Not just by one goal or anything, but by a lot!
Of course, I want to sit here and rant and bitch about certain people. But no, that’s not right or fair. I need to be accountable for how shitty I played too.
I didn’t do a damn thing in four games. I felt useless. I made some runs, but more than anything I made poor passes, didn’t get balls I should have, and just overall didn’t make a significant impact on the field.
I LOVE tournaments. They take a toll on my body these days, but I love them. I love dedicating a whole weekend to being on the pitch. I had high hopes of having a great tournament. Besides my frustration at myself and our losses, I had a great time.

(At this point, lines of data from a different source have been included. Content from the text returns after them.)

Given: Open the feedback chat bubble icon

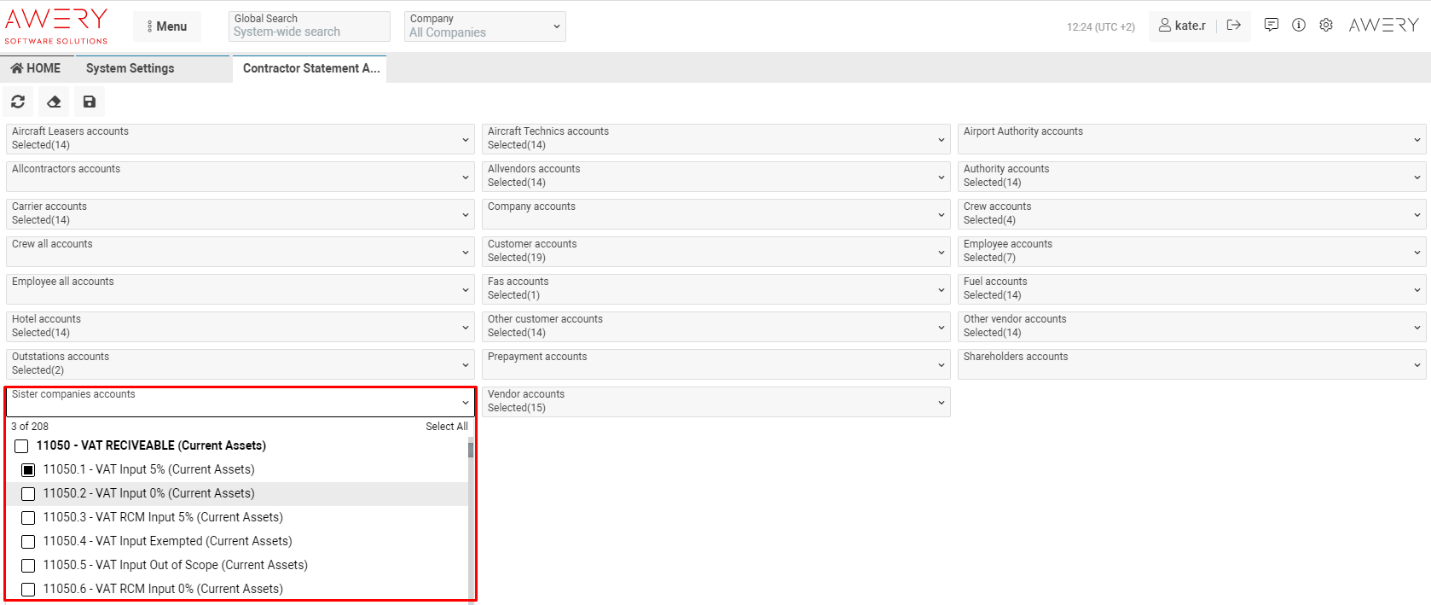Looking at the screenshot, I should click(1270, 25).

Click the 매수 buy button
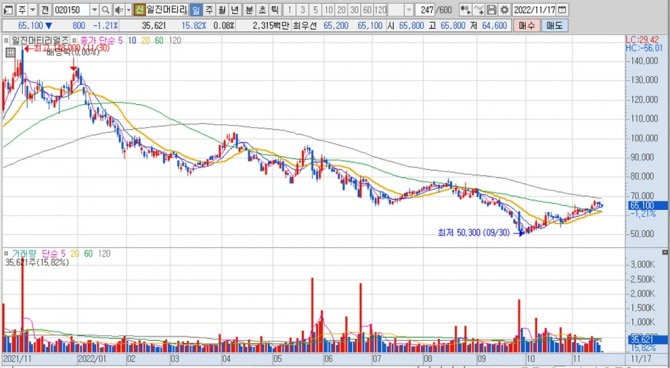point(526,26)
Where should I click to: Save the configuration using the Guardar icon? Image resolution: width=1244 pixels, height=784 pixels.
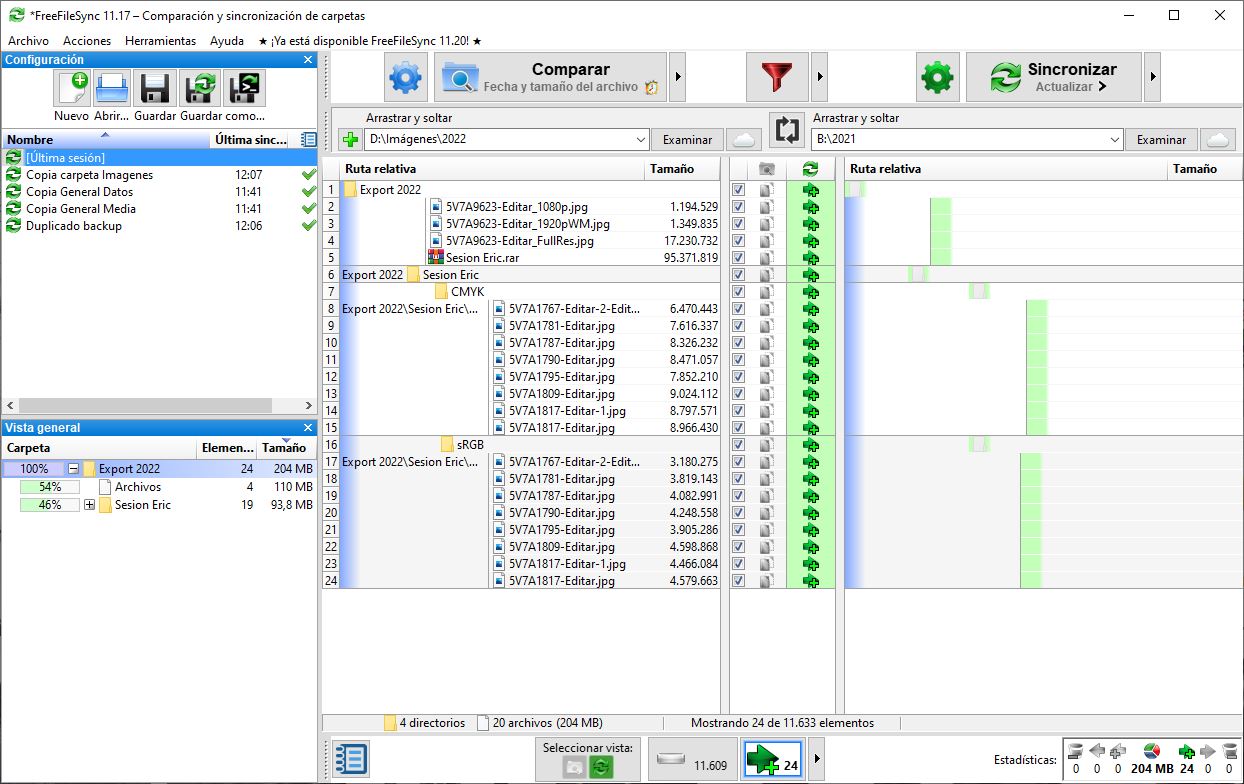154,89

My team is comprised of some of the nicest women I’ve met while playing soccer. It just wasn’t working out for us. We really should have been in the division below ours, D. We were in Open C and we just couldn’t hang. You’d think that since our whole Sunday league was in the D division, they would have seeded us there, but no. We got put up higher and we struggled. Big time.
I am completely grateful that my body still allows me to get out there and move, slowly digressing after each game 😉 but still out there! By the end of Saturday I was frustrated. I had a fresh mindset Sunday AM, until they scored two goals within the span of five minutes. The frustration boiled to the top again. It wasn’t aimed at anyone, just sitting there festering.
Maybe my hopes were too high. Maybe my expectation of my knee (and body) was too high. I don’t know. I just know I’ve NEVER been that frustrated on the pitch or about the game in my life.
Odd thing is, I still had fun despite my frustration. I got to play with a friend I haven’t played with in awhile and catch up with her. I enjoy all the ladies whom I play with regularly, which is why I was excited to play with this team. I loved that J and L came out and cheered us on. I love that this team is really family oriented and we potluck each year. It’s a great group and I’m lucky I found them.
And can I please tell you how there was a 74 year old, sprightly woman out there balling?! She’s pretty much my idol. She was spunky and still able to play. I didn’t watch all her games, but I did watch her first one. She was full of life and reminded me that I have years of soccer ahead of me, so enjoy each game, each tourney, each moment on the pitch. And I better preserve my body to keep playing at 74!
The frustration has subsided, thanks to a last minute day date to watch the Rivercats play on Sunday afternoon. Despite the loss, it was fun to be out in the warm sun watching some baseball!
I’m already looking forward to the next tournament, whenever that is…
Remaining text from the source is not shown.